Researchers are tackling the challenge of translating natural language instructions into actions for robots, a crucial step towards more intuitive human-robot interaction. Riccardo Andrea Izzo, Gianluca Bardaro, and Matteo Matteucci, all from Politecnico di Milano, present BTGenBot-2, a new open-source small language model designed to generate executable behaviour trees from simple task descriptions and robot action lists. This work is significant because it offers a lightweight and efficient solution, unlike computationally intensive alternatives, enabling deployment on resource-constrained robots and introducing the first standardised benchmark for this type of task generation. Evaluations demonstrate BTGenBot-2 outperforms larger models like GPT-5 and Claude Opus 4.1, achieving high success rates with significantly faster inference speeds than its predecessor.

This innovation addresses critical limitations hindering the widespread adoption of large language models in robotics, namely the prevalence of closed-source systems and computationally intensive processes unsuitable for real-world deployment.

Unlike previous approaches, BTGenBot-2 facilitates zero-shot behavior tree generation, incorporates error recovery mechanisms for both inference and runtime, and maintains a lightweight profile ideal for robots with limited resources. Researchers at the Politecnico di Milano developed this model alongside a novel standardized benchmark comprising 52 navigation and manipulation tasks implemented within NVIDIA Isaac Sim.

Extensive evaluations demonstrate that BTGenBot-2 consistently surpasses the performance of established models including GPT-5, Claude Opus 4.1, and larger open-source alternatives across both functional and non-functional metrics. Specifically, the model achieves average success rates of 90.38% in zero-shot scenarios and an impressive 98.07% in one-shot settings, all while delivering up to 16x faster inference speeds compared to its predecessor, BTGenBot.

The core of this achievement lies in a compute-efficient fine-tuning process applied to a pretrained small language model, utilising a custom synthetic dataset of 5,204 instruction-following examples. BTGenBot-2’s ability to generate directly executable behavior trees, compatible with the Robot Operating System 2 (ROS2), represents a significant step towards more accessible and robust robotic task planning.

This work not only introduces a powerful new tool for roboticists but also establishes a foundation for reproducible research through the public release of the dataset, model weights, codebase, and benchmark. Furthermore, the inclusion of novel failure detection mechanisms enhances the robustness of the generated behavior trees, allowing for error recovery during both the planning and execution phases. By addressing the need for open-source, efficient, and standardised solutions, BTGenBot-2 paves the way for deploying advanced robotic capabilities on a wider range of platforms and in more dynamic environments.

Developing and evaluating BTGenBot-2 for natural language to behavior tree translation is a crucial step forward

A 1B-parameter small language model, BTGenBot-2, was developed to directly translate natural language task descriptions and robot action primitives into executable behavior trees in XML format. The research addressed limitations in existing robot learning methods, specifically the prevalence of closed-source or computationally intensive systems hindering real-world deployment and the lack of a standardised robotic task generation representation.

BTGenBot-2 was built upon a pretrained small language model and further fine-tuned using compute-efficient methods on a custom synthetic instruction-following dataset. This study created a dataset of 5,204 pairs consisting of executable behavior trees and corresponding natural language task descriptions, providing a foundation for generalisable behavior tree generation.

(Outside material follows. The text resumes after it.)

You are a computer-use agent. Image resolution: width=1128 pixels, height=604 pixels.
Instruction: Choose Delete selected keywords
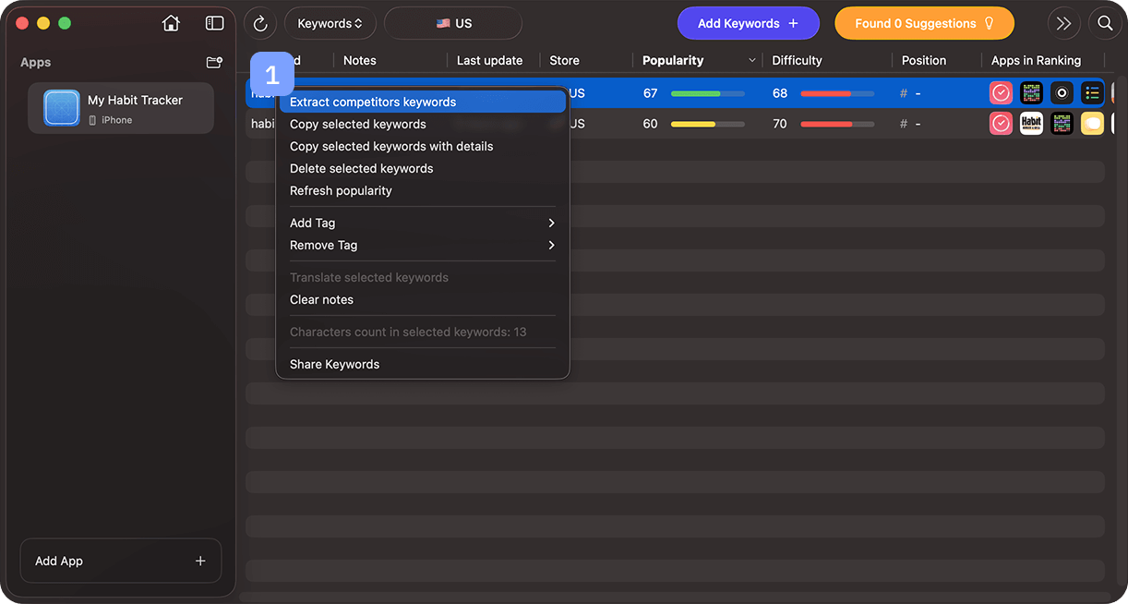point(361,168)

Unlike previous approaches, BTGenBot-2 facilitates zero-shot behavior tree generation and incorporates error recovery mechanisms for both inference and runtime, all while maintaining a lightweight design suitable for robots with limited computational resources. The model’s performance was evaluated using a newly introduced benchmark comprising 52 navigation and manipulation tasks implemented within NVIDIA Isaac Sim, categorised into three levels of difficulty.

Extensive evaluations demonstrated that BTGenBot-2 consistently surpassed the performance of GPT-5, Claude Opus 4.1, and larger open-source models across functional and non-functional metrics. Specifically, the model achieved average success rates of 90.38% in zero-shot and 98.07% in one-shot scenarios, alongside inference speeds up to 16times faster than its predecessor, BTGenBot. Two novel failure detection mechanisms were designed to improve robustness by handling errors during both inference and runtime, enhancing the reliability of the generated behavior trees.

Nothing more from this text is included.